Plus je pense à la séance de ce jour et plus je regrette que vous n'ayez pas fait prévaloir le tracé dont vous étiez convenu hier avec Lord Clarendon ; car autant je crois qu'il faut tenir ferme sur toutes les questions importantes autant je crois indigne de nous de chicaner (c'est le mot,) sur un tracé qui fait un coude au lieu d'aller en ligne droite, qui nous est parfaitement indifférent et qui cependant serait pour l'Empereur de Russie une mortification de moins, puisqu'on ne lui couperait pas de gaieté de cœur une de ses colonies. Le tracé en ligne droite tel que le comte de Buol l'a indiqué ne donne aucun avantage ni politique ni militaire et puisqu'on fait la paix il eut été gentelman like de ne pas tenir à un morceau de terre précieux pour nos ennemis et sans valeur pour nous.

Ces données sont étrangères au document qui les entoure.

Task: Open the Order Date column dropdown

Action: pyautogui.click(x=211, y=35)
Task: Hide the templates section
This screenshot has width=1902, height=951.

D'ailleurs je ne puis m'empêcher de reconnaître que les plénipotentiaires russes ont tenu complètement leur parole, qu'ils ont été très coulants et très conciliants, pour toutes les questions importantes que nous leur avons demandées et il m'en coûte beaucoup je l'avoue de ne pas reconnaître par un peu de générosité cette manière d'agir surtout, quand cette générosité ne nuit en rien aux intérêts français et anglais. Parlez en je vous prie à Lord Clarendon, avant que je le voie demain soir, car que va-t-il arriver ou l'Empereur acceptera qu'on coupe sa colonie ou il refusera. S'il l'accepte nous aurons montré un mauvais vouloir, dont on nous tiendra compte après la paix. Nous aurons eu l'air de vouloir l'humilier sans motif ; s'il refuse au contraire que ferons nous? Irons-nous faire la guerre pour donner aux principautés (qu'on veut d'ailleurs laisser dans leur état dégradant et anarchique) quelques lieues de terrain de plus ? En vérité cela n'en vaut pas la peine.

Nous obtiendrons peut-être la possession complète des poissons du lac n'est-ce pas suffisant.

Adieu je vais me coucher en pensant aux frontières surnaturelles des principautés.

Tout à vous.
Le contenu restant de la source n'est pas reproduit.